The Uhuru 3: Jesse Nevel, Chairman Omali Yeshitela, and Penny Hess. [Source: msn.com]
On September 12, a jury came back with a split verdict, finding members three members of the African People’s Socialist Party (APSP) known as the Uhuru 3 not guilty of acting as Russian foreign agents, though guilty of conspiring to act as Russian foreign agents.
The verdict was welcomed by the Uhuru 3 and their supporters since the charge for which they were found not guilty carried a penalty of 10 years in prison, while the charge for which they were found guilty carries a maximum of only five years.
Omali Yeshitela, the chairman of the APSP, stated at a press conference: “they were unable to convict us of working for anybody except Black people….They had to say we were not working for the Russians and I am willing to be charged and found guilty of working for black people.”
Attorney Leonard Goodman, who represented Penny Hess, another of the Uhuru 3, said, “We are not guilty of being Russian agents. And the conspiracy charge was incredibly confusing. I don't think the jury understood that it required them to find that there was conspiracy to act as Russian agents….we are going to appeal and we’re going to fight on.”
Uhuru 3 and attorneys outside courthouse in St. Petersburg, Florida. [Source: democracynow.org]
The Department of Justice’s indictment issued on April 18 had accused the African People’s Socialist Party (APSP) and three Russian nationals of working on behalf of the Russian government and Russian Federal Security Service (FSB) in a “malign influence campaign” designed to “sow discord” and “advance Russian propaganda.”
The Department of Justice claimed that the Russian defendants recruited, funded and directed APSP Chair Omali Yeshitela and three other APSP members (Penny Hess, Jesse Nevel and Augustus C. Romain, Jr.—aka Gazi Kodzo)—to act as unregistered (and therefore illegal) agents of the Russian government and that they covertly funded and directed candidates for local office in the U.S.
Kurt Ronnow, the Acting Assistant Director of the FBI’s Counterintelligence Division, said that the indictment painted a “harrowing picture of Russian government actions and the lengths to which the FSB will go to interfere with our elections, sow discord in our nation and ultimately recruit U.S. citizens to their efforts.”
According to prosecutors, one of the Russians charged, Aleksandr Ionov, operated an entity called the Anti-Globalization Movement of Russia, which recruited U.S.-based organizations to help sway elections, make it appear there was strong support in the U.S. for Russia’s invasion of Ukraine, and backed efforts such as a 2015 United Nations petition to decry the “genocide of African people” in the U.S, and a reparations tour by the APSP.
Alexander Ionov [Source: bbc.com]
Yeshitela allegedly traveled from Tampa to Moscow in May 2015 on an all-expenses paid trip to a conference on separatism and to meet with Ionov and other Russians in order to “communicate on future cooperation,” according to an Ionov email.
Ionov was allegedly close with accused Russian agent Maria Butina and Yevgeny Prigozhin, a the late Wagner mercenary leader who had supposedly promoted California’s secession by paying for posters advertising a pro-secession rally that took place in Sacramento on Valentine’s Day in 2018.
What followed from Yeshitela’s 2015 meeting with Ionov in Moscow, according to the indictment, was covert Russian funding and support for various activities in the U.S. until the summer of 2022, including demonstrations at the California and Georgia state capitals and at an unnamed social media company in San Francisco, which had placed restrictions on posts that supported Russia’s invasion of Ukraine.

** TASK PROMPT **
From the article on the Uhuru 3 verdict, copy out word for word the passage from "The verdict was" to "only five years.".

** MATERIAL **
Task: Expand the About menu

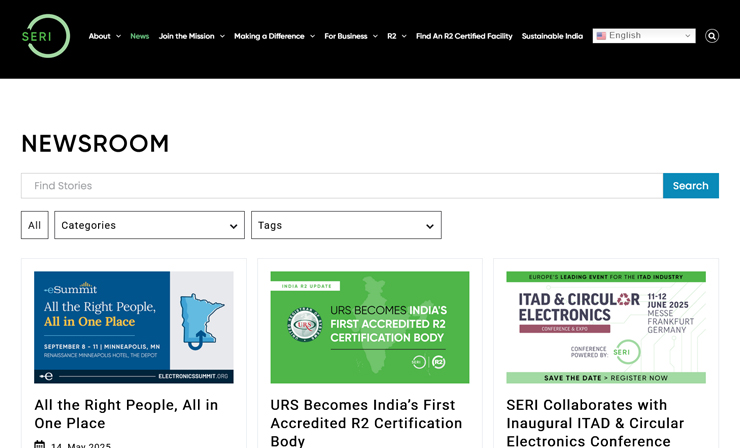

** OUTPUT OF THE EXERCISE **
The verdict was welcomed by the Uhuru 3 and their supporters since the charge for which they were found not guilty carried a penalty of 10 years in prison, while the charge for which they were found guilty carries a maximum of only five years.